Like the video says it seems to me like building only a few solar orbiters before moving to a new power source would be more efficient.
ThePyrosirys they reflect light to different solar satellites which transmit they're energy through lasers
You'd beam the power wherever you need it via lasers or microwave beams, or by converting it into antimatter and carrying that antimatter where you need it.
Have you not heard of energy storage? Heck, we ALREADY transmission for current power plants, its just that this would be... much bigger.
why would you have to transmit energy, or to a specific point? Are you thinking that a "sphere" is a large ball around the star transmitting power somewhere? It is meant as a way of collecting all that energy to be used by the trillions of people that live there.
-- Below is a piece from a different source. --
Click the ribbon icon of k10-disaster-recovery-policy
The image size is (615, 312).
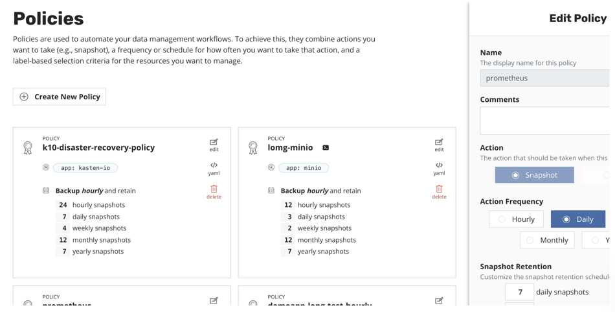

Yeah the video was a bit confusing on that, I think he meant a local station would be beaming energy to somewhere needed, not the whole Dyson Sphere. As mentionned, most of the energy would probably be used on site, though the sphere could be beaming some of the energy to solar sails and distant colonies (around Jupiter for example).
Also a Dyson sphere doesn't need very good space travel, you're in the inner solar system, pretty much right next to Earth on an astronomic scale. In fact, you don't need any super-advanced technology, it just takes time. We could begin building one right now.
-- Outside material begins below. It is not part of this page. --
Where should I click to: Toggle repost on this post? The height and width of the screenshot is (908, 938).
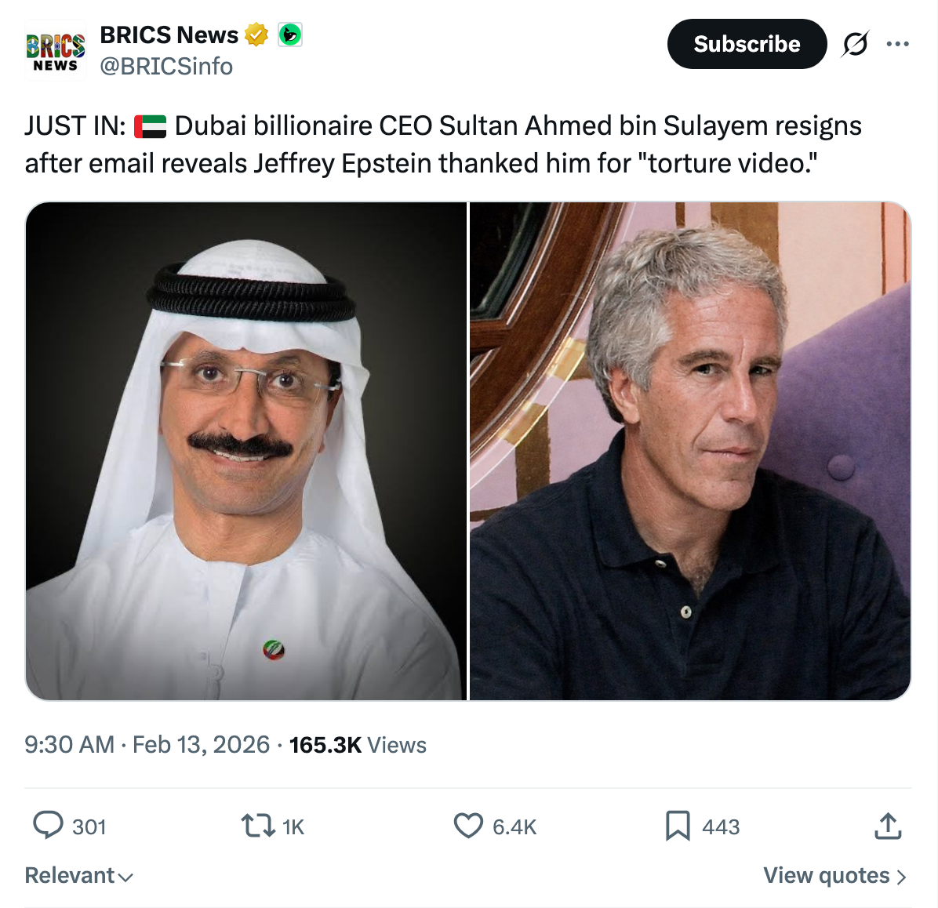click(x=257, y=826)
I mean making anti matter will always use more energy than it can give back
Doesn't matter.
It's about getting the most power in the smallest volume. For a spaceship it doesn't matter how much energy it takes to make its fuel, it's how much power can it get from that fuel.
Dyson rings can be used to trap entire energy of the star. Tilt the collector to an angle to collect light or photons as it sweeps through in the orbit. Now, instead of building self replicating robots, use the energy collected to increase the rotational speed of the Dyson ring so that it always sweeps through the photos emitted by the star. This idea is similar to a car cutting through rain so tht the back of the car remains dry. Hope you get the idea. This way we can collect all the energy and trap it within the sphere. Well... this is my contribution to mankind for type 2 civilization. cheers...
If we invesret as much in space exploration as we did in the militery we could have one in the centery
Lmao
i know . war is so dumb . doesn't matter in the long run of humanity
I you love futurism stuff like this then go to Isaac Arthur's channel, he does TON'S of stuff like this and goes right into the tiny details.
THE FOX tons*
When all nation unite that’s when god come
Am I missing something with the Berenstein Bears joke?
I have reading logs from elementary school where I clearly wrote "Berenstain Bears". I think this is just an episode of mass hysteria. Especially due to the amount of E's in Berenstain and the fact the two spellings are homophones of each other (at least in the way I read it). Things such as priming might also play an effect, where people do not remember how it is spelled after the years, are exposed to the "ein", which they brains subconsciously use to update their memories, and then contradicts reality, similarly to deja vu.
Let's be honest here, brains not working is more likely than the universe not working. :P
in simple terms its called the Mandela effect
Berenstain*
False, that is just an imaginative idea with no evidence backing it.
In reality, there is no question as to "why" this "phenomenon" occurs. It matches exactly what we know about human memory.
+eye of amber Uh, yeah, memory is notoriously unreliable. Just because you - or a lot of people - misremember something doesn't mean that you're Sliders.
Funny. I am currently working on a music project creating a song for each of the planets and various other objects in the solar system. Each song is accompanied by a science fiction short story, all playing in the year 2134 at the same time. The idea for Mercury was indeed using it as resource base for the creation of dyson swarm panels. This will certainly help with the details, thanks.